→ **QUÉ HACER**
(a) En el texto sobre las rebajas, ¿a qué atribuye quien escribe el poco entusiasmo de la gente?
(b) Copia del texto sobre las rebajas el tramo que va de "Quizás es porque" hasta "ánimo ligeramente distinto." y cambia "chollo" por "ganga".
(c) Indica si cada frase coincide con el texto sobre las rebajas, respondiendo sí o no y citando las palabras que lo deciden:
(i) De la primera fila, nadie acabó en el suelo.
(ii) A partir de la segunda fila se notaba interés.
(iii) Ahora el chollo se necesita.

Es la primera vez que las imágenes de las rebajas no nos ofrecen a multitudes ansiosas por entrar, con carreras trepidantes y ataques masivos sobre los mostradores.
Había una fila de incondicionales que, como siempre, se precipitaron. Algunos de ellos, literalmente, al suelo. Sin embargo, a partir de la segunda fila no se veía tanto entusiasmo. Interés, sí, pero devoción, no. Entraban. Con ritmo, pero sin atropellos. Sin pausa pero sin prisa.
Quizás es porque la situación nos ha dejado tan resentidos que hasta las rebajas las cogemos con cierto cansancio. Yo diría que es falta de fe.
Ya no creemos en el chollo que nos alegrará el día. Ahora, sencillamente, lo necesitamos. Nos urge. Y eso proporciona un estado de ánimo ligeramente distinto.
Una cosa es ir con alegría y emoción y otra, con desespero. Antes ibas dispuesta a traerte prendas que nunca hubieras pensado; decidida a hacer sitio en el armario a esa falda o esos botines que no te hacen ni puñetera falta pero que ¡son tan monos!

→ **LISTA DE DATOS**
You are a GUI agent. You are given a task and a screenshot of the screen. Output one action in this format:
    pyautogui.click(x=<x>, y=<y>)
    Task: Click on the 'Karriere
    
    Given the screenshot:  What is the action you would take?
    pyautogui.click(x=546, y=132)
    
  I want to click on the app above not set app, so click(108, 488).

→ **SOLUCIONES**
(a) A la falta de fe.

(b)
Quizás es porque la situación nos ha dejado tan resentidos que hasta las rebajas las cogemos con cierto cansancio. Yo diría que es falta de fe.
Ya no creemos en el ganga que nos alegrará el día. Ahora, sencillamente, lo necesitamos. Nos urge. Y eso proporciona un estado de ánimo ligeramente distinto.

(c)
(i) No: "Algunos de ellos, literalmente, al suelo."
(ii) Sí: "Interés, sí, pero devoción, no."
(iii) Sí: "Ahora, sencillamente, lo necesitamos."